Approaching the entrance, the sign read, “Mother and Baby Unit’. So, the message was clear: this is a unit for…mothers and babies.
The reception area itself had a plethora of posters, leaflets, pop up banners that were full of positive and encouraging information for the many mums-to-be that would come through these doors: How to look after your own health and wellbeing; how this supports your baby; how to get help with breastfeeding; advice on nutrition and diet, and so on. Exactly the type of information you would expect to see in a maternity unit reception area. One thing was missing though. I couldn’t see any images of – if my biology lessons at school had been accurate – the other part of this family planning equation: dads. That was until I was invited to go through the security door to meet my colleague, and there it was: This Zero Tolerance poster.
I assumed that the poster was there for good reason. Surely men must be the cause of most of the difficulties staff have here with challenging and sometimes threatening behaviour? The response from the staff member when I asked her this directly has stayed with me ever since: “Overwhelmingly not”. Contrary to my assumption, it seemed that, more often than not, aggression and threats of violence towards staff came from female figures – mums, aunties, sisters, grans, friends of the pregnant mums.
So what was the purpose of the sole image of a male then, being one where he was in handcuffs, beneath a ‘Zero Tolerance’ strapline? I suggested that this poster didn’t convey a message that dads-to-be were welcome here, or one that told dads, “You are important – we need you to look after yourself, your partner and this baby”.
It seemed to be saying, “Watch out. Don’t step out of line. We’re watching you.” The potential effect of this may be to make dads to be feel unwelcome, unwanted and viewed as a threat, not an asset, to discourage men from engaging with this service, or even compound any feelings of doubt or a desire to break away from the situation of pending fatherhood. A secondment from Fife Council to Fathers Network Scotland two years later allowed me to revisit the hospital, and to begin to train staff in the importance of positive father engagement, with the backing of the Chief Midwife and Health Visiting Team Lead from Fife NHS.
Now, in April 2019, I am in the same hospital delivering paternal mental health awareness training to a mixture of Health Visitors and Midwifes. During the preceding years, the message of father inclusiveness having been embraced and adopted by leadership within the service, I have delivered a number of workshops to maternity and health visiting staff, resulting in practice change on the ground. In the training room I noticed a poster that described the father inclusive work the service had been undertaking. The poster had been placed without ceremony, without our attention being drawn to it, and upon noticing it I was modestly informed that the poster had been put together by the unit and recently awarded ‘best poster’ by the judging panel at the National Best Start Policy Awards.

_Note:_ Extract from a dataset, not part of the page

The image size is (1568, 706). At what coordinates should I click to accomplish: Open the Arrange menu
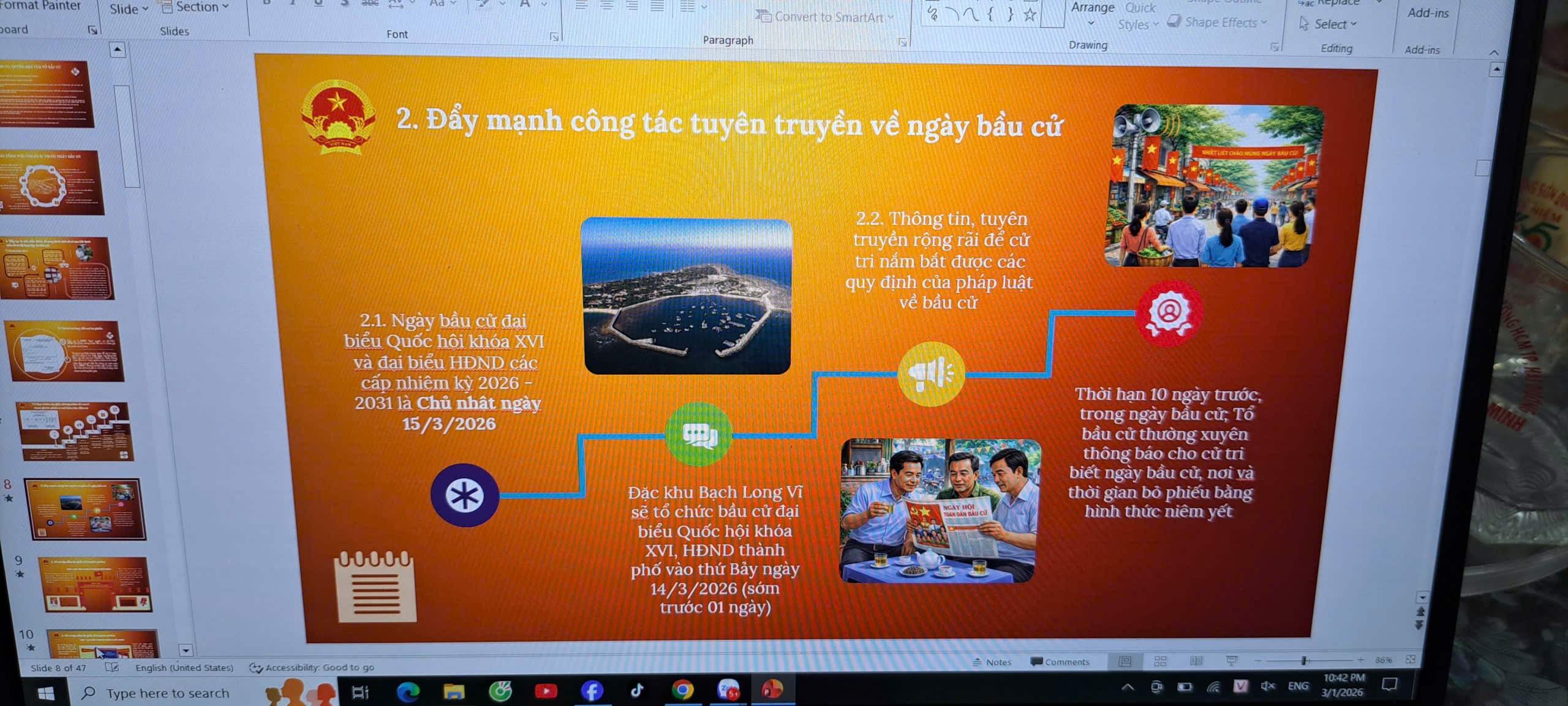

When extremely busy, dedicated and skilled staff in Fife have been allowed a little time to reflect on what it really means to place the child at the centre of their focus, to include and to actively involve the family around that child, to not allow embedded practice, procedure and assumptions to decide who that family is, rather than to determine who that family is, then we can see clear evidence of the transformational shift in this organisation’s culture from Zero Tolerance, to Understanding Dad."